## Pixel coordinate grounding data
--------------------------------------------------

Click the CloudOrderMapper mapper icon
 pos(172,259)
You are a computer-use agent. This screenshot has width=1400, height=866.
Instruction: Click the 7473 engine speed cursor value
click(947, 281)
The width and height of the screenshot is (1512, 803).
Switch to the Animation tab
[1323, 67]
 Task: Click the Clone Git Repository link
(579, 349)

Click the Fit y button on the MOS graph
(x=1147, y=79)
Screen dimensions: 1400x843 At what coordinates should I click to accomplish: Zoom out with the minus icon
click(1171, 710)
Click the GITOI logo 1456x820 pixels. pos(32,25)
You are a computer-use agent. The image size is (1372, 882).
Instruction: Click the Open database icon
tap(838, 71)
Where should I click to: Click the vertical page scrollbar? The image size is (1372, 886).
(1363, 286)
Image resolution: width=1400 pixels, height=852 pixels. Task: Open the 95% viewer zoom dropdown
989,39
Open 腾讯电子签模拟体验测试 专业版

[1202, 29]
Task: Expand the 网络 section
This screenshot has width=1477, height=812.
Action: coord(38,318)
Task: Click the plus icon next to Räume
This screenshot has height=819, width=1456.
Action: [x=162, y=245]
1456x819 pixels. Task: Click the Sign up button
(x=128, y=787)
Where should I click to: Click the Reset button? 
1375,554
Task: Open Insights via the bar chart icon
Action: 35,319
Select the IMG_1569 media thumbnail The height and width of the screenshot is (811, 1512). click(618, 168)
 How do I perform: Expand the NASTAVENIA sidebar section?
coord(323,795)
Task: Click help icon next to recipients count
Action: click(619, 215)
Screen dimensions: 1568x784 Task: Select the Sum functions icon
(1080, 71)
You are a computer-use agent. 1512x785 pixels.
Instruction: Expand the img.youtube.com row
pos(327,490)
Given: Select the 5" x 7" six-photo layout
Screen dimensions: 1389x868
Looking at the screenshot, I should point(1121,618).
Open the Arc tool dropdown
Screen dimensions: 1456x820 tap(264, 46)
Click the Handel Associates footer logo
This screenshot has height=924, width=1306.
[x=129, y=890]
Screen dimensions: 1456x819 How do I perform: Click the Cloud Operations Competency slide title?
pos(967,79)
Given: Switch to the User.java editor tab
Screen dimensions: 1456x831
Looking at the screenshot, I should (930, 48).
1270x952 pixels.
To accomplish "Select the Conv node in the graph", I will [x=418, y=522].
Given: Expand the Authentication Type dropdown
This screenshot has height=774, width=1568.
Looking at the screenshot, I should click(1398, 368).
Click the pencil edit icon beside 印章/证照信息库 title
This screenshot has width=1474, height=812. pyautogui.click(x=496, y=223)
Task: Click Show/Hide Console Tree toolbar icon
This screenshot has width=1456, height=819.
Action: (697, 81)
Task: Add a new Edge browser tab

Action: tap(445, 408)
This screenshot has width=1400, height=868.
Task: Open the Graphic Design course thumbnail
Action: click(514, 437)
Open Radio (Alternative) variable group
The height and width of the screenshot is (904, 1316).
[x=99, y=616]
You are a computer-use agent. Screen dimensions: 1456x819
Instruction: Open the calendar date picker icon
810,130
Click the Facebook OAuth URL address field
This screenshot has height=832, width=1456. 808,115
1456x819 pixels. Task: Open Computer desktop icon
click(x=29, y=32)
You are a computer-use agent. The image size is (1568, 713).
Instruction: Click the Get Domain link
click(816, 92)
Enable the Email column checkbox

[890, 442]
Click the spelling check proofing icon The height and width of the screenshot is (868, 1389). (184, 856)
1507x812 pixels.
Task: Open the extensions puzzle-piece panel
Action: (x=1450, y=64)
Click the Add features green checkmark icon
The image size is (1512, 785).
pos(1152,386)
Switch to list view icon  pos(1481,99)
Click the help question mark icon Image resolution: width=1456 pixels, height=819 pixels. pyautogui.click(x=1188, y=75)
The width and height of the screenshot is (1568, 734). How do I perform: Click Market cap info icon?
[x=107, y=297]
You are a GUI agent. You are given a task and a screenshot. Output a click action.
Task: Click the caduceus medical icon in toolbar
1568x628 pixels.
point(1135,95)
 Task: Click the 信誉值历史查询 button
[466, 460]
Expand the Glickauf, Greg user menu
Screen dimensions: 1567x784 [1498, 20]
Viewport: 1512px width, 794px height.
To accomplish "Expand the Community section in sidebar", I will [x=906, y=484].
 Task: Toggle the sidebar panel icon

--------------------------------------------------

## Task instructions
In the answer, each line of the data must appear exactly as written.

## Answer for this exercise
Click the CloudOrderMapper mapper icon
 pos(172,259)
You are a computer-use agent. This screenshot has width=1400, height=866.
Instruction: Click the 7473 engine speed cursor value
click(947, 281)
The width and height of the screenshot is (1512, 803).
Switch to the Animation tab
[1323, 67]
 Task: Click the Clone Git Repository link
(579, 349)

Click the Fit y button on the MOS graph
(x=1147, y=79)
Screen dimensions: 1400x843 At what coordinates should I click to accomplish: Zoom out with the minus icon
click(1171, 710)
Click the GITOI logo 1456x820 pixels. pos(32,25)
You are a computer-use agent. The image size is (1372, 882).
Instruction: Click the Open database icon
tap(838, 71)
Where should I click to: Click the vertical page scrollbar? The image size is (1372, 886).
(1363, 286)
Image resolution: width=1400 pixels, height=852 pixels. Task: Open the 95% viewer zoom dropdown
989,39
Open 腾讯电子签模拟体验测试 专业版

[1202, 29]
Task: Expand the 网络 section
This screenshot has width=1477, height=812.
Action: coord(38,318)
Task: Click the plus icon next to Räume
This screenshot has height=819, width=1456.
Action: [x=162, y=245]
1456x819 pixels. Task: Click the Sign up button
(x=128, y=787)
Where should I click to: Click the Reset button? 
1375,554
Task: Open Insights via the bar chart icon
Action: 35,319
Select the IMG_1569 media thumbnail The height and width of the screenshot is (811, 1512). click(618, 168)
 How do I perform: Expand the NASTAVENIA sidebar section?
coord(323,795)
Task: Click help icon next to recipients count
Action: click(619, 215)
Screen dimensions: 1568x784 Task: Select the Sum functions icon
(1080, 71)
You are a computer-use agent. 1512x785 pixels.
Instruction: Expand the img.youtube.com row
pos(327,490)
Given: Select the 5" x 7" six-photo layout
Screen dimensions: 1389x868
Looking at the screenshot, I should point(1121,618).
Open the Arc tool dropdown
Screen dimensions: 1456x820 tap(264, 46)
Click the Handel Associates footer logo
This screenshot has height=924, width=1306.
[x=129, y=890]
Screen dimensions: 1456x819 How do I perform: Click the Cloud Operations Competency slide title?
pos(967,79)
Given: Switch to the User.java editor tab
Screen dimensions: 1456x831
Looking at the screenshot, I should (930, 48).
1270x952 pixels.
To accomplish "Select the Conv node in the graph", I will [x=418, y=522].
Given: Expand the Authentication Type dropdown
This screenshot has height=774, width=1568.
Looking at the screenshot, I should click(1398, 368).
Click the pencil edit icon beside 印章/证照信息库 title
This screenshot has width=1474, height=812. pyautogui.click(x=496, y=223)
Task: Click Show/Hide Console Tree toolbar icon
This screenshot has width=1456, height=819.
Action: (697, 81)
Task: Add a new Edge browser tab

Action: tap(445, 408)
This screenshot has width=1400, height=868.
Task: Open the Graphic Design course thumbnail
Action: click(514, 437)
Open Radio (Alternative) variable group
The height and width of the screenshot is (904, 1316).
[x=99, y=616]
You are a computer-use agent. Screen dimensions: 1456x819
Instruction: Open the calendar date picker icon
810,130
Click the Facebook OAuth URL address field
This screenshot has height=832, width=1456. 808,115
1456x819 pixels. Task: Open Computer desktop icon
click(x=29, y=32)
You are a computer-use agent. The image size is (1568, 713).
Instruction: Click the Get Domain link
click(816, 92)
Enable the Email column checkbox

[890, 442]
Click the spelling check proofing icon The height and width of the screenshot is (868, 1389). (184, 856)
1507x812 pixels.
Task: Open the extensions puzzle-piece panel
Action: (x=1450, y=64)
Click the Add features green checkmark icon
The image size is (1512, 785).
pos(1152,386)
Switch to list view icon  pos(1481,99)
Click the help question mark icon Image resolution: width=1456 pixels, height=819 pixels. pyautogui.click(x=1188, y=75)
The width and height of the screenshot is (1568, 734). How do I perform: Click Market cap info icon?
[x=107, y=297]
You are a GUI agent. You are given a task and a screenshot. Output a click action.
Task: Click the caduceus medical icon in toolbar
1568x628 pixels.
point(1135,95)
 Task: Click the 信誉值历史查询 button
[466, 460]
Expand the Glickauf, Greg user menu
Screen dimensions: 1567x784 [1498, 20]
Viewport: 1512px width, 794px height.
To accomplish "Expand the Community section in sidebar", I will [x=906, y=484].
 Task: Toggle the sidebar panel icon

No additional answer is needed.